---- Material provided
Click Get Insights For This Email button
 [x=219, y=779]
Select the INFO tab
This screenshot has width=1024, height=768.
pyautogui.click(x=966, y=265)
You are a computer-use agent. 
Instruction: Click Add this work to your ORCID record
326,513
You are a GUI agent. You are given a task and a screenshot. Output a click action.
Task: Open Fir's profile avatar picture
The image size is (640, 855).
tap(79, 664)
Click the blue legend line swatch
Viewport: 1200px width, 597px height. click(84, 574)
--------
---- Material provided
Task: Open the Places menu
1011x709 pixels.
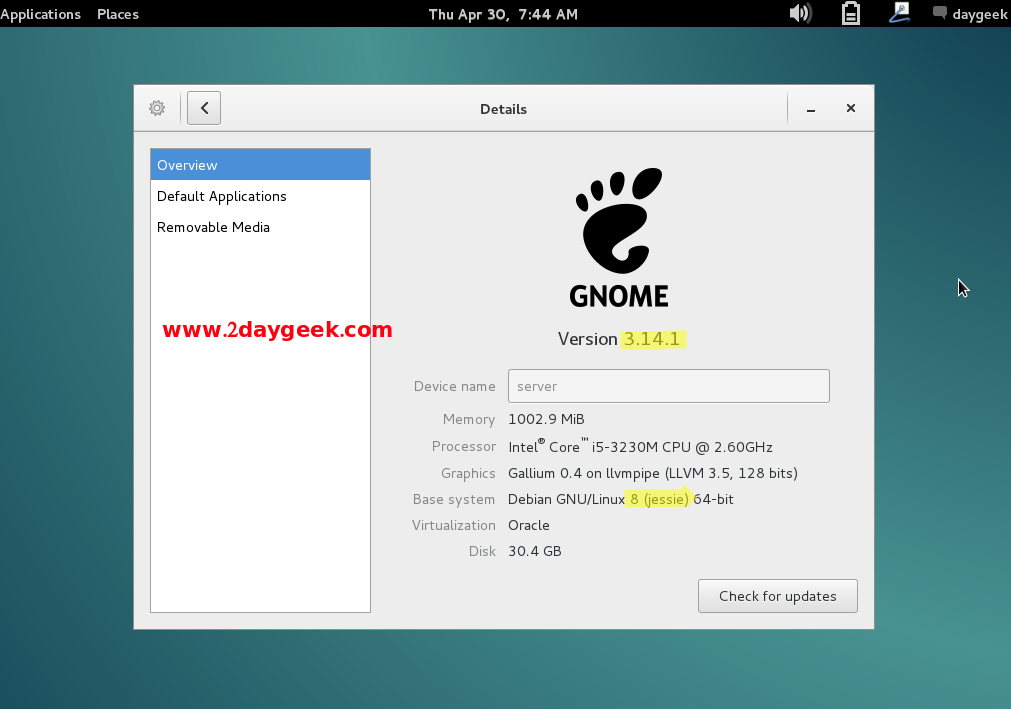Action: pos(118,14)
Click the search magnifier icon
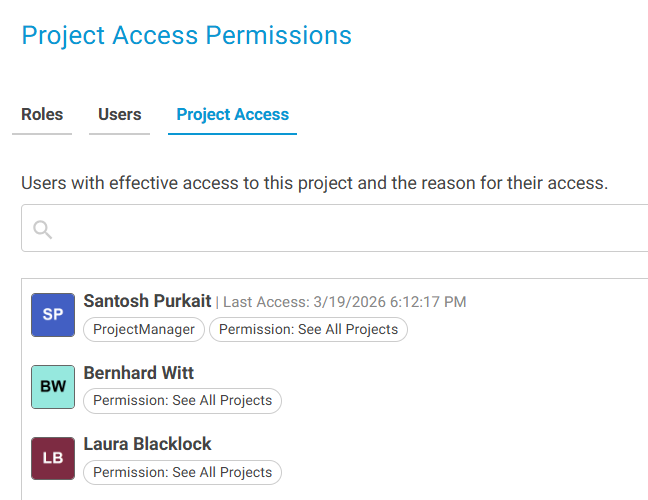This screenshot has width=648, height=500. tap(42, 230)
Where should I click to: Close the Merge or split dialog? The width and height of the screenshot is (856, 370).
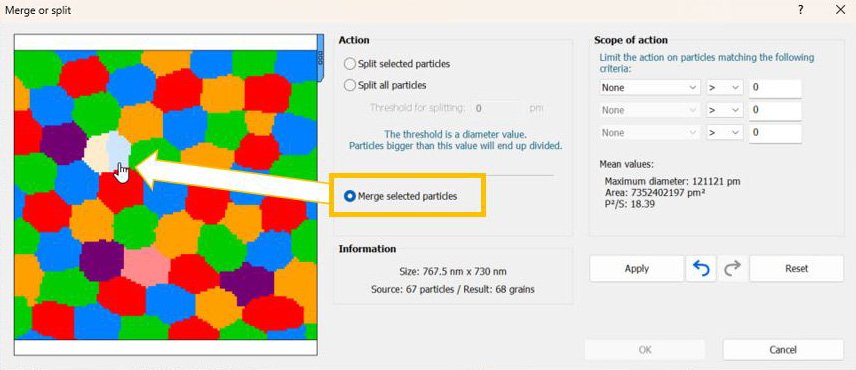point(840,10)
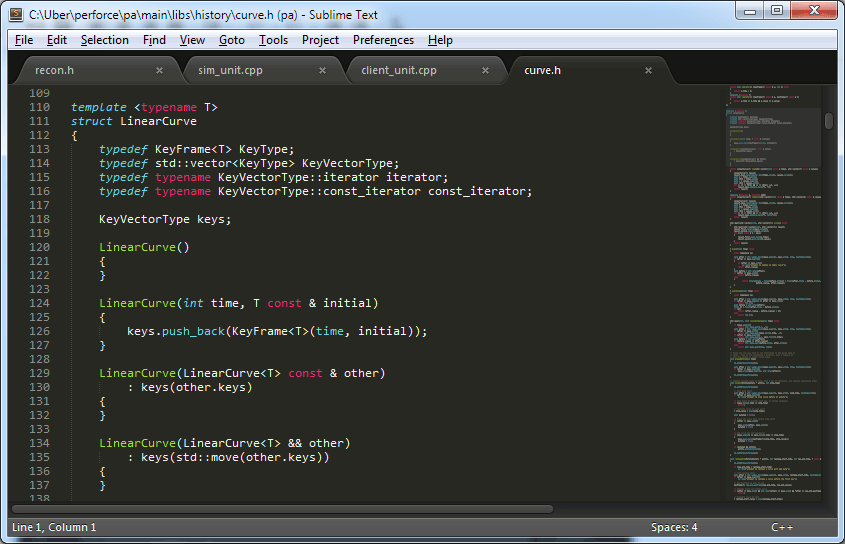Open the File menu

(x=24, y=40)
--------
▶ _What is needed_
The response must contain each line above that holds the string "agent".

▶ _Written solution_
You are a computer-use agent. 
You are a GUI agent. You are given a task and a screenshot. Output a click action.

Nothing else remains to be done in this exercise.